“What does it feel like to be people”


[Melissa Bull, rue, poems, Anvil Press, 2015, 104 pages]


I was handed a copy of Melissa Bull’s debut book of poetry, rue, less than a week after a meaningful exchange with a writer friend. Under late September lamplight, we walked along rue Jeanne-Mance in Montreal and I asked my friend about the impulse or intuition that fuelled his poetic endeavours. Why does he write? He struggled to answer and for five slow blocks we tried together to put our finger on it. How do words come to contain worlds? How do the associations that bind words to one another (in other words, meaning) bring about a sense of order and coherence in the vast unco-ordinated mass of experience? By what mysterious process do language and memory congeal as the idea of me? At the crossroads of word and thought, we pondered over equal parts literary and philosophical, recognizing that in these questions lay a sort of unknowable door leading to an even less knowable essence: the essence of what it means to be human.

My mind still full of the questions from my earlier exchange, I immediately noted a resonance between what my friend and I had discussed and Bull’s poems. I discovered in her lines something of an answer to our question.

Although answer is the wrong word. Rue offers no answers, does not presume to. Its authorial voice surfaces gently from a descriptive language sprinkled with neologisms (“Cheese curds fatsmear my agua de panela. Fatsmear fatsmear fatsmear”) and stylistic play that explore ways to convey most directly and spontaneously the encounter being retold, the sights, sounds, smells and impressions that form the basic ingredients of experience. The narrator never says “this is what this means.” She lets the connotations of the words, their inexorable tendency to reach out beyond themselves in search of connection, do the work for her.
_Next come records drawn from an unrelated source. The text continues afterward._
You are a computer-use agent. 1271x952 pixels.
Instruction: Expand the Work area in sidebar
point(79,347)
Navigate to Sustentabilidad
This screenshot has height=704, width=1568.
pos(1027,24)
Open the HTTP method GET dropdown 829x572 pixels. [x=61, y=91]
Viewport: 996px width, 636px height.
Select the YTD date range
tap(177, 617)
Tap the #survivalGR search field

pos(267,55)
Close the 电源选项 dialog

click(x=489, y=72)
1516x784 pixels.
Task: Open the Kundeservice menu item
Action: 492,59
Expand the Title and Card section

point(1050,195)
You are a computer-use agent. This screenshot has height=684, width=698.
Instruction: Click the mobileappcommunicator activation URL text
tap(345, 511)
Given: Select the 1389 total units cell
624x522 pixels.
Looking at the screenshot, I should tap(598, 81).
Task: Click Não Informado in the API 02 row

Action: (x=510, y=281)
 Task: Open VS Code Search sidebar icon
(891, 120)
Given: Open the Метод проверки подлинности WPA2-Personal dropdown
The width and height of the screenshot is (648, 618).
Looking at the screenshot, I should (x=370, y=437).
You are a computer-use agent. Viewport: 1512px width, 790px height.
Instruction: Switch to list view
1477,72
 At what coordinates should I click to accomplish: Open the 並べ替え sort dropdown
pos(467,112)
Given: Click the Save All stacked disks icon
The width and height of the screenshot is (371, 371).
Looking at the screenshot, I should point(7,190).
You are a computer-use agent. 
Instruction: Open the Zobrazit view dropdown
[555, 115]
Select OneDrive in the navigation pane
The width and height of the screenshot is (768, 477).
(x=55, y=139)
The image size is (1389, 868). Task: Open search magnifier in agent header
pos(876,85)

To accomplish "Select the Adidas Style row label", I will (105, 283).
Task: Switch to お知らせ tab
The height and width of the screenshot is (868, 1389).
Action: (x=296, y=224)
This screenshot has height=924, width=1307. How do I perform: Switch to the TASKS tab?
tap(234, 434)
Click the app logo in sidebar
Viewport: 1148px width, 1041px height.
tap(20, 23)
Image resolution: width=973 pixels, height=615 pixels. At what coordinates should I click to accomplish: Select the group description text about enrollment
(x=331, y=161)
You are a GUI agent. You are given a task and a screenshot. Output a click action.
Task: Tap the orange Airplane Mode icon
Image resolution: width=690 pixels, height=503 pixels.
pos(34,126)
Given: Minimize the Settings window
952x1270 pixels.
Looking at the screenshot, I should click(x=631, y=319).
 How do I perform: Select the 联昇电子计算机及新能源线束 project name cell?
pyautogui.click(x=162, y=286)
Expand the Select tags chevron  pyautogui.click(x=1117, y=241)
The collection is divided into three parts. Brood offers fragments of the author’s parents and youth. In Skirting Petite-Patrie, poem titles are place-markers along a haphazard course through Montreal neighbourhoods, Boston, Bogotá, Saint Petersburg. Eloquent Areas grieves a father’s illness and death. Apart from the loose thematic structure of the three parts, little effort is made to connect the individual pieces. Each piece is instead left to stand on its own, a self-contained impression of places and people. Even the style fluctuates from poem to poem: from the abstruse alliterations and assonances of “Recipe” to the autobiographical narrative of “Bleeding Hearts” and “Claremont, Apt. 45;” from the evocative minimalism of “Fuse” to the verbose irony of “Nevsky Prospekt;” from the gentle rhythm and rhyme of “Arc” and the all-caps refrain of “BATTERMEDOWN!” to the matter-of-fact prose of “Scaffolding” and “Valentine.” The collection’s stylistic diversity is carried forward in Bull’s language, which although predominantly English, floats seamlessly into French on occasion (with a bit of Spanish), the transition marked only by the use of italics. The author is equally comfortable in both languages, both styles, both modes of engagement. Rue, a persistent undertone of bitter regret that marks the collection as a whole, is also rue: a city street, an exploration of memory and place.

Indeed, rue feels like a searching. A poet searching for her voice. A moment searching for the right word: the word that will capture it, convey it, recall it so vividly as to bring it to life again in the reader’s mind. Each new moment requires a new word, a newly affirmed level of engagement, an ability to listen. The eclectic diversity of rue is a testament to the author’s engagement and ability to listen. Its search is as much a search for a voice truly its own as it is a search for the right word, the word subtly beckoned by each new encounter.

Upon reading rue initially, my impression was that of a jumbled assortment of poetically rich sketches. There was no identifiable thread, no apparent consistency among the pieces. It was only once I had finished reading the book and put it aside, letting its contents sit for some time, that the poetry began to take effect, revealing itself as the complex portrait that it is. Rue is a portrait of a life, of an individual becoming. Its seemingly unrelated (and at times mundane) parts come together to form a me, a me more real than any consistent structure or style could ever achieve. Rue appeared before me not as an answer but as a testament to the questions my friend and I had pondered as we walked the streets of Mile End a week before. How do language and memory congeal as the idea of me? Like so. Rue doesn’t tell, it shows.

Underlying the heterogeneous feel of rue lies a restless unity, a thread of searching that evokes something profound, shared, human. Authentic. Melissa Bull’s artistic sensitivity and exploratory style have yielded a vivid portrait of a person, of the places and people that make up a person. Like all poetry, it demands much of the reader: time, patience, attentiveness. But for those willing to grant it these things, rue has a great deal to offer in return.



Jordan Dessertine is a recent M.A. graduate from the University of Victoria’s School of Environmental Studies. He did his undergraduate studies at Concordia University’s Liberal Arts College in Montreal and was editor of French content for the College’s multidisciplinary magazine, The Void, in 2009 and 2010. Jordan has been writing poetry, essays and composing music since high school, where he co-edited the school’s first student poetry publication, Bulle. He now lives in Montreal.